THE WALL STREET JOURNAL
March 21, 2012
WSJ Blogs – Voices
For the past few decades we’ve had a recession about every eight years. But for the 100 years prior to the 1980s, recessions were much more frequent — about one every three years. We may be returning to the earlier pattern. I believe there’s a good chance we’re due for another recession in 2012, and it could be a bad one. The average market decline during a recession under normal circumstances is 30%, but this time it could be worse.
Here’s why: Historically, consumers have been the backbone of economic growth in the U.S. Since the end of the recession in 2009, we’ve had an economy that been built on inventory restocking and Federal Reserve intervention. In the meantime, the cost of living has risen and wages have stayed the same. Food and energy alone are eating up 20% of the average American’s income.
This is a perfect recipe for stagflation, which is most likely what we’re going to get in 2012.
The fact that the consumer spending of the average American is on the wane is bad news for corporate profit margins. And given that our current expectations for corporate earnings are still way too high, I fear that the gap between expectations and reality could cause a 15%-20% correction in the coming year as markets readjust to real levels of profitability.

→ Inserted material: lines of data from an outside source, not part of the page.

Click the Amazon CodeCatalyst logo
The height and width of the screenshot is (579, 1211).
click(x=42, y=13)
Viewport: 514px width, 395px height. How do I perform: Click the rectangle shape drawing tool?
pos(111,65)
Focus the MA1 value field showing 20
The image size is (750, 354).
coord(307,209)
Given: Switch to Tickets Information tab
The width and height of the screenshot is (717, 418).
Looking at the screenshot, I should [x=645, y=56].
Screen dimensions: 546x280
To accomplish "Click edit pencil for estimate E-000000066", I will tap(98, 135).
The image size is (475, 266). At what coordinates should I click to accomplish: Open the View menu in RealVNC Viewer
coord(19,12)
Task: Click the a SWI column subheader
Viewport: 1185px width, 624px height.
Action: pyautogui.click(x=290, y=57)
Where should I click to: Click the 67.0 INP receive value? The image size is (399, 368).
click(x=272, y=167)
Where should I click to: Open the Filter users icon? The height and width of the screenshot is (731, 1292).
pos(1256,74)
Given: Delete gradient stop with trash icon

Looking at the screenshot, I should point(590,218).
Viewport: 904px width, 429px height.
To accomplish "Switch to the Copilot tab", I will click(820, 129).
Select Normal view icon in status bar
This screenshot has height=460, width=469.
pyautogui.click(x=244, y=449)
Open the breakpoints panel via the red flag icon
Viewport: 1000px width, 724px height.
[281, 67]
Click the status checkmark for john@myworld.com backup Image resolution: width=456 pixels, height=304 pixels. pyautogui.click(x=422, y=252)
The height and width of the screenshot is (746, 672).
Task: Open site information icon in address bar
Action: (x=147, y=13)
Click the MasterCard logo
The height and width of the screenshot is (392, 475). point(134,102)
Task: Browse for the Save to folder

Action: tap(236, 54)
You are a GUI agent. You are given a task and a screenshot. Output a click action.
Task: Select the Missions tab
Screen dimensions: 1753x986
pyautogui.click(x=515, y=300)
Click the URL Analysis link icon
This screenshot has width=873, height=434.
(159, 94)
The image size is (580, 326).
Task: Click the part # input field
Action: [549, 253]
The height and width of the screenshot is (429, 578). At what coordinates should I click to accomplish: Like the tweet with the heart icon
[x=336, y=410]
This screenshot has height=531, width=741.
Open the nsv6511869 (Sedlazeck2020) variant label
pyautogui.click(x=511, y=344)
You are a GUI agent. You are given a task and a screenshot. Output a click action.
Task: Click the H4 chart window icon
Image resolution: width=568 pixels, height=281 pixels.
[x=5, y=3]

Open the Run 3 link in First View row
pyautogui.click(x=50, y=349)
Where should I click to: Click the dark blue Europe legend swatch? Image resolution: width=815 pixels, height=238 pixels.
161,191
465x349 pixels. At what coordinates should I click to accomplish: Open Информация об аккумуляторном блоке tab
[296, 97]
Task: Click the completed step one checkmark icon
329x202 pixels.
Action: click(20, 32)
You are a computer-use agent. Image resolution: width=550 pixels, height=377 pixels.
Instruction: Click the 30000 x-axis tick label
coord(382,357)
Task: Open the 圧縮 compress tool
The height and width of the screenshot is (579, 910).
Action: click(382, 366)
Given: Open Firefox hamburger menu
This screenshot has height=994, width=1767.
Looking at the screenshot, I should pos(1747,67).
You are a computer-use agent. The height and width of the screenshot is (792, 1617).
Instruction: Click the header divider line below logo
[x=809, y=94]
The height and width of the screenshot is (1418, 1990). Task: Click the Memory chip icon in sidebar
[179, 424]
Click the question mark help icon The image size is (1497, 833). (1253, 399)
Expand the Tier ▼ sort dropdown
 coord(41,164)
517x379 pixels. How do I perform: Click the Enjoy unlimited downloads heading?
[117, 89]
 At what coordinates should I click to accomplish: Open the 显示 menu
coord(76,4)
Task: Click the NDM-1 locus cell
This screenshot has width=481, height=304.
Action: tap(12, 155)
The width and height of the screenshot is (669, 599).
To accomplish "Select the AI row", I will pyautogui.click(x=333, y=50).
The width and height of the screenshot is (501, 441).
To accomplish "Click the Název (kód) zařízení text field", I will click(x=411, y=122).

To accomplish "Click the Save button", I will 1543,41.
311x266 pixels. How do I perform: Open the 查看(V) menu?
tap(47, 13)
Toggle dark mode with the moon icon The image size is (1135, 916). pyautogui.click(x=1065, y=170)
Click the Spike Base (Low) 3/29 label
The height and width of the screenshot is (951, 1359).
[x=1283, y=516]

The situation looks even worse when you throw in the following: The US is within $50 billion of reaching its debt ceiling, a presidential election is approaching, the eurozone is facing a major debt crisis, and there seems to be no end to scary headlines with the potential to spook investors.
From an investment standpoint, now is not a good time to chase benchmarks. Instead, we’re looking for safe, income-generating investments for our clients. Now that corporations have cash on their books and nowhere to invest that money, they’ll start handing it out to shareholders.
We’re advising our clients to consider alternatives to stocks, such as cash, real estate and energy. When it comes to real estate, we’re talking about real property — mini storage, multi-family homes and plain old home-ownership — rather than REITS. As for gas and oil, we believe master limited partnerships provide a good means of receiving a steady income stream with limited risk.
Unfortunately, 2012 marks the beginning of what I predict will be a long period of slow economic growth. In the 60s and 70s the average household debt to income ratio was 1:2; today it’s 3:1. That means that for every dollar earned, three dollars are owed. It’s going to take at least five to ten years for consumers to wind down the debt. Moreover, instead of the 8% annual growth we saw in the 80s and 90s, we’re going back to 2% to 4% annual growth until we work off the extreme overvaluation we experienced during that time period.
The bad news is there are no shortcuts to an economic recovery (although there are ways to make it worse); the good news is that if you’re a smart investor there are ways to minimize the downside.